We deal with bum thumbs all the time in life–that friend that’s always getting you into trouble, the boyfriend that means well but he’s holding you back, those parents responsible for your jacked-up childhood–and yet, you have to make a concentrated effort to get your own butt in gear and make sure the things you are doing are right, because you yourself really are perfectly capable of doing so. My parents used to tell me: “Choose your friends wisely; you start to become like the people you surround yourself with.” And I would think, “How horrible! I can be friends with lowlifes if I want to! So what if my friends wear all black, are obsessed with Trent Reznor, smoke pot and skip school–it doesn’t mean that I will too!” or “Just because I have an older boyfriend who has an unhealthy obsession with losing his virginity, doesn’t mean that I’m going to go out and have premarital sex on a first date!” But it’s true–a person can very easily and mindlessly start acting like the people they hang out with. JUST LIKE MY LEFT THUMB AUTOMATICALLY DOES WHATEVER MY RIGHT THUMB IS DOING. Stop it, left thumb!

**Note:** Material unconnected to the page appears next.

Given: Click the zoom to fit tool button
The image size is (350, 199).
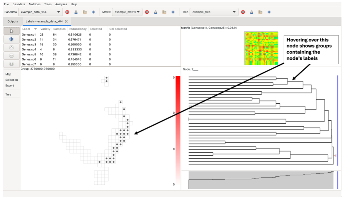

But what if you are the gimpy thumb? Don’t worry–there’s hope for you! Because God is up there in Heaven right now, with sterolized tweezers at the ready, and peroxide-soaked cotton balls, constantly picking at you and de-germing you, and he will not leave you alone! You could be the most disgusting, oozing blister on the face of this planet, but God is onto you, and he’ll keep trying different approaches to getting you cleaned and healed. He might even bite you–he is not afraid to use his teeth. Do you have a nasty green infection that just won’t quit? God’s got your antibiotic! And he might even tap your left thumb to give it to you.
Sheer gems, right? True pearls of wisdom, I know. Please–go easy on me. I’m doped up on Tylenol. And I have a gimpy thumb.